“Ils n’ont rien vu, rien entendu, rien fait… et maintenant ils s’étonnent ?”
Article rédigé conjointement avec l'IA
Depuis trente ans, la classe politique française avance comme si le pays était un décor en carton. Elle n’écoute plus les citoyens, elle ne voit plus les fractures, elle n’agit plus sur les urgences. Et aujourd’hui, elle feint la stupeur devant la montée des radicalités. Quelle comédie. Quelle hypocrisie.
On ne peut pas abandonner un peuple et s’étonner ensuite qu’il cherche ailleurs ce qu’on ne lui donne plus.
Ils n’ont pas écouté.
Les signaux étaient là, partout : la colère sociale, les territoires oubliés, les services publics qui disparaissent, les fins de mois qui étranglent, les médecins introuvables, les trains supprimés, les écoles qui ferment.
Les citoyens parlaient. Les élus, eux, répondaient par des éléments de langage.
Quand on ne tend plus l’oreille, d’autres le font. Et ces “autres”, ce sont les forces les plus tranchées, les plus brutales, celles qui promettent de régler en un coup de masse ce que les gouvernants n’ont jamais voulu réparer.
Ils n’ont pas vu.
La fracture territoriale n’est pas un concept : c’est une réalité vécue. Dans nos communes, dans nos villages, dans nos zones rurales, dans nos quartiers périphériques, l’État s’est retiré. Les élus nationaux ont préféré regarder les courbes macroéconomiques plutôt que les visages des gens.

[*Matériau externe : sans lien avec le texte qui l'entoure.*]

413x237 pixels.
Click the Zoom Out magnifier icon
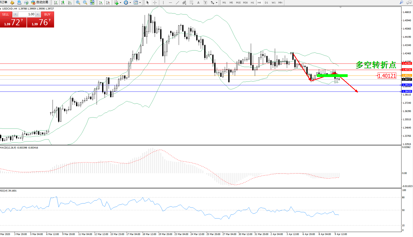coord(85,3)
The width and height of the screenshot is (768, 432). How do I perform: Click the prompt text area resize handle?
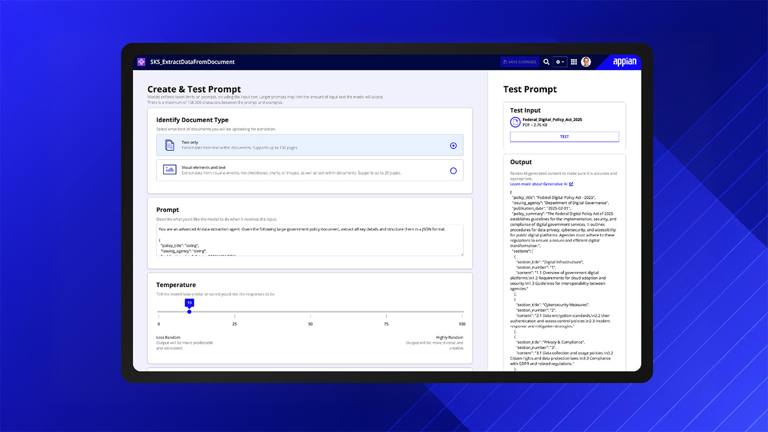tap(461, 254)
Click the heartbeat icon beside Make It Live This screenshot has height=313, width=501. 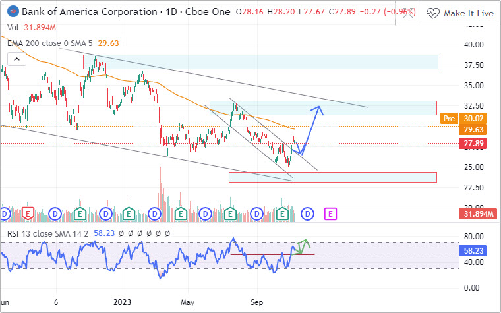432,13
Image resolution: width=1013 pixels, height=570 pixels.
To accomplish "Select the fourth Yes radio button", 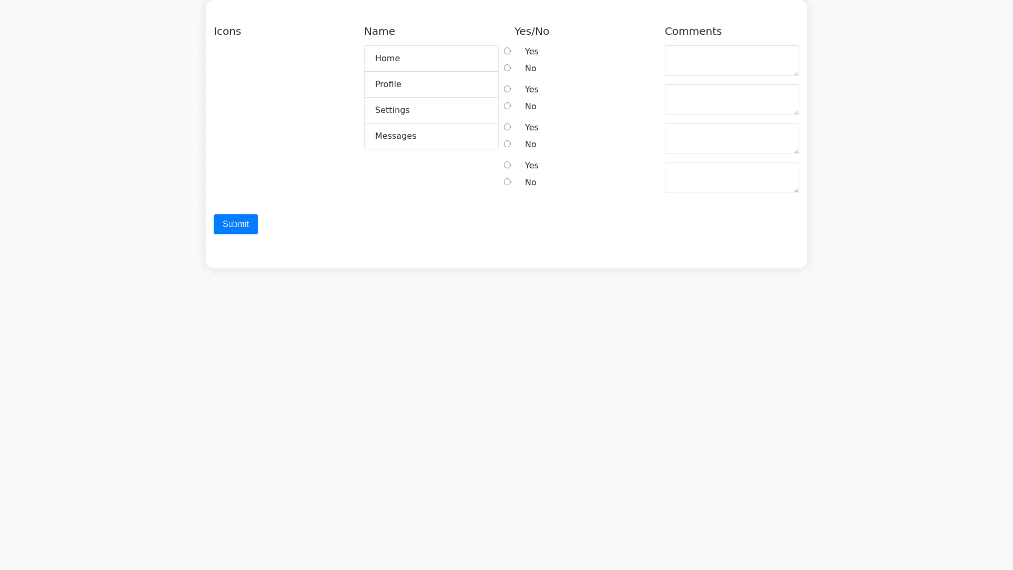I will tap(507, 165).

Quand on ne voit plus la souffrance, quelqu’un finit par la montrer. Et ce quelqu’un, ce sont les extrêmes, qui ont su mettre des mots simples sur des réalités complexes.
Ils n’ont pas agi.
Des décennies d’inaction, de réformes avortées, de promesses sans lendemain. Des gouvernements qui gèrent le pays comme un tableau Excel. Des décisions qui arrivent trop tard, trop molles, trop loin du terrain.
Quand le pouvoir ne fait plus, d’autres promettent. Et dans un pays épuisé, la promesse radicale devient une tentation.
Alors pourquoi cette surprise ?
Pourquoi ces mines effarées, ces plateaux télé paniqués, ces éditorialistes qui découvrent soudain “la colère du pays” comme s’ils venaient de tomber du lit ?
La vérité est simple : on récolte ce que l’on sème. Et ce n’est pas le peuple qui a semé. Ce sont les élites politiques, par leur surdité, leur cécité, leur inertie.
Le danger n’est pas la colère. Le danger, c’est le vide.
Le vide politique, le vide moral, le vide d’action. Un vide que les extrêmes ont rempli, parce que personne d’autre ne s’en est donné la peine.
La radicalisation n’est pas un accident. C’est une conséquence. Une conséquence logique, prévisible, presque mécanique.
Ce pays n’a pas besoin de discours de panique. Il a besoin de courage.
Le courage de regarder la réalité en face. Le courage de revenir sur le terrain. Le courage de reconstruire la confiance. Le courage d’agir, vraiment.
Parce qu’un pays abandonné finit toujours par se tourner vers ceux qui promettent de le reprendre en main — même brutalement.
Et ça, ce n’est pas une surprise. C’est une leçon.